Por la inocencia de vida, durante 3 años mi concepto de miedo y maldad era muy limitado. Tenía miedo de un día no volver a ver a mis papás  y la bruja de Blanca Nieves era muy mala. Le tenía miedo a las hormigas porque sabía que los piquetes ardían mucho. Y nada más. Durante 3 años muy pocas cosas malas estaban a mi alcance.
Un viaje a Guadalajara lo cambió todo.
Resultaba toda una aventura visitar otra ciudad. Horas de camino que me permitían pláticas con mis papás. “¿Qué es eso?”; “¿Ya llegamos?”; “Tengo Hambre”; “Quiero ir al baño”; “¿Ya llegamos?”. Cien porciento entretenimiento familiar.
Llegar a Guadalajara y en automático cerrar los vidrios del coche y poner el seguro. No entender porque en otra ciudad distinta  a la mía, se tenía que hacer eso. Tenía calor y cuestioné a mis papás porque cerrábamos la ventana. Y una simple respuesta y una palabra  quedo grabada en mi memoria: Caroquintero.
No supe distinguir de la palabra si significaba un nombre, un camino, una enfermedad. Y la eterna curiosidad me hizo decir en voz alta: “¿Qué es eso?”. No recuerdo con exactitud la respuesta de mis padres. Pero algo en su respuesta cambio mi concepto de miedo y maldad para siempre.
Una persona que jamás había visto, una persona que creo haber entendido se robó a una muchacha en un semáforo, una persona que mataba gente. Es la persona que me hizo entender que en mí mundo perfecto, hay gente mala. Gente que hace sufrir a la mama de una muchacha. Que existe gente por la que mis papas, los que están ahí para cuidarme, ¡tienen miedo!.
Yo, siendo una María del Carmen, con una imaginación vívida y unos nervios fácilmente alterables, cambié para siempre. Deje una parte muy importante de mi inocencia. Sorprendentemente existe gente que no es buena. Y “Caroquintero” fue quien me lo enseñó.
Después de 28 años, Rafael Caro Quintero es puesto en libertad. Y mi libertad de volver a viajar por Guadalajara con los vidrios del coche abajo, fue arrebatada. Otra vez.

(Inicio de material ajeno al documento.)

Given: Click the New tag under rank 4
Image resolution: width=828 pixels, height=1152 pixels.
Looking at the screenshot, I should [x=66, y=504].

Resulta que anda suelto el personaje por el que por primera vez en mi vida, sentí miedo. Porque siempre supe que la madrastra de Blanca Nieves era una caricatura. Pero “Caroquintero” esta en la calle, mas específicamente por los semáforos de Guadalajara.
Han puesto en libertad a la raíz de mis miedos y mi decepción en la raza humana. Mi “coco” personal anda suelto. Y hoy como experta en drama irracional, vuelvo a sentir miedo de niña.
Y a falta de poder calmar mis pasiones, hoy negativas e histéricas, estoy esperando que Caro Quintero decida vivir el resto de su vida tranquilamente, sin preocuparse del “negocio” en una isla que no pueda localizar en el mapa.